Consultado sobre si un énfasis en la innovación podría otorgar “carta blanca” a las grandes tecnológicas, Portuese fue claro: el enfoque schumpeteriano no implica inmunidad. Las empresas deben poder capturar “rentas de innovación” temporales para recuperar inversiones, pero ello no justifica prácticas anticompetitivas. Conductas como la exclusión de competidores, la negativa injustificada a interoperar o las killer acquisitions deben investigarse y sancionarse cuando corresponda.
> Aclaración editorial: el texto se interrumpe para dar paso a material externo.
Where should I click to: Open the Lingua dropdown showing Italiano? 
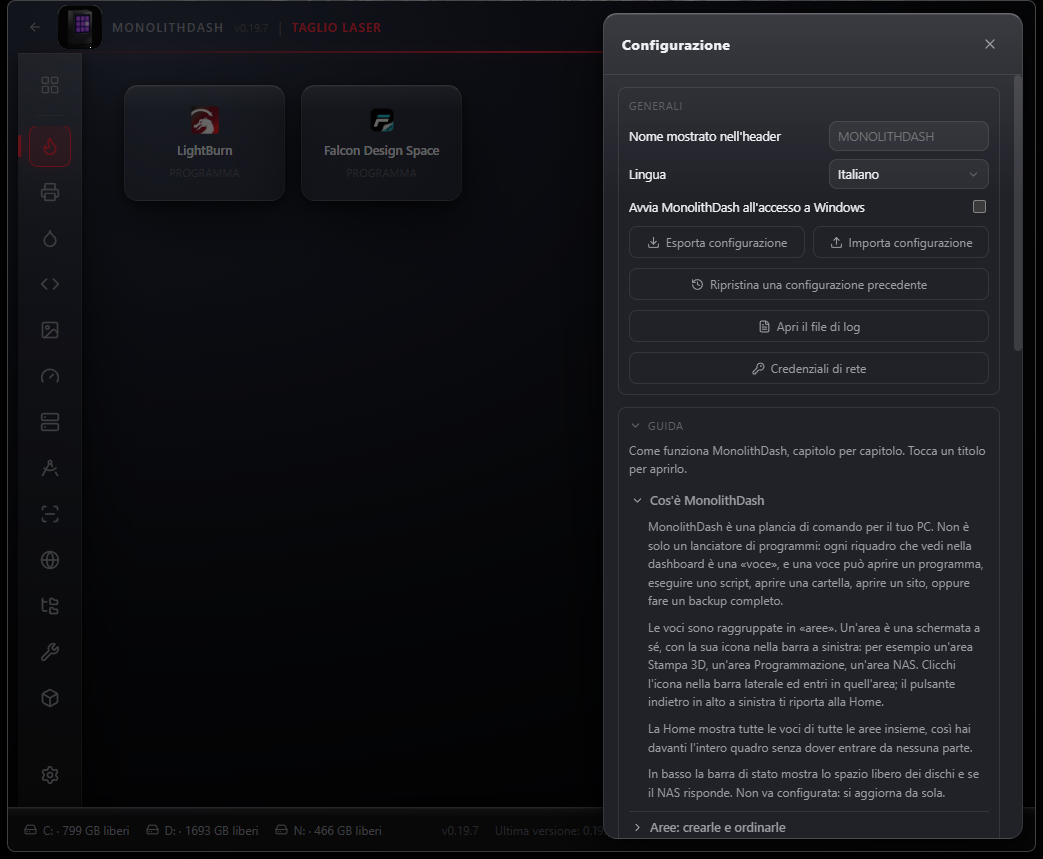[x=908, y=174]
La clave es distinguir entre poder de mercado ganado legítimamente por innovación y poder mantenido mediante barreras artificiales (ver nota CeCo “Adquisiciones en mercados digitales: ¿Killer acquisitions o Innovation acquisitions?”).
Sobre la proyección internacional del debate, Portuese señaló que el giro New Brandeisian debilitó la capacidad de EE.UU. para exportar un mensaje claro, debido a la autocrítica al modelo que sus propias agencias habían promovido por décadas. Europa, en contraste, ofreció un marco coherente y replicable percibido como menos politizado y más tecnocrático. Esta combinación intensificó el Brussels Effect, situando a la UE como referencia para múltiples jurisdicciones que buscan responder al poder de las grandes plataformas.
Finalmente, Portuese vinculó el auge del populismo, las tensiones geopolíticas y las nuevas políticas industriales con un debilitamiento del marco multilateral en competencia. A partir de debates recientes en la OMC, advirtió que el malestar frente a la globalización y el resurgimiento del proteccionismo están empujando al antitrust hacia objetivos ajenos a su diseño original: proteger campeones nacionales, respaldar estrategias comerciales o convertirse en herramienta en disputas entre potencias. El resultado sería un entorno con más barreras y menor competencia internacional efectiva, reduciendo, en última instancia, la innovación global.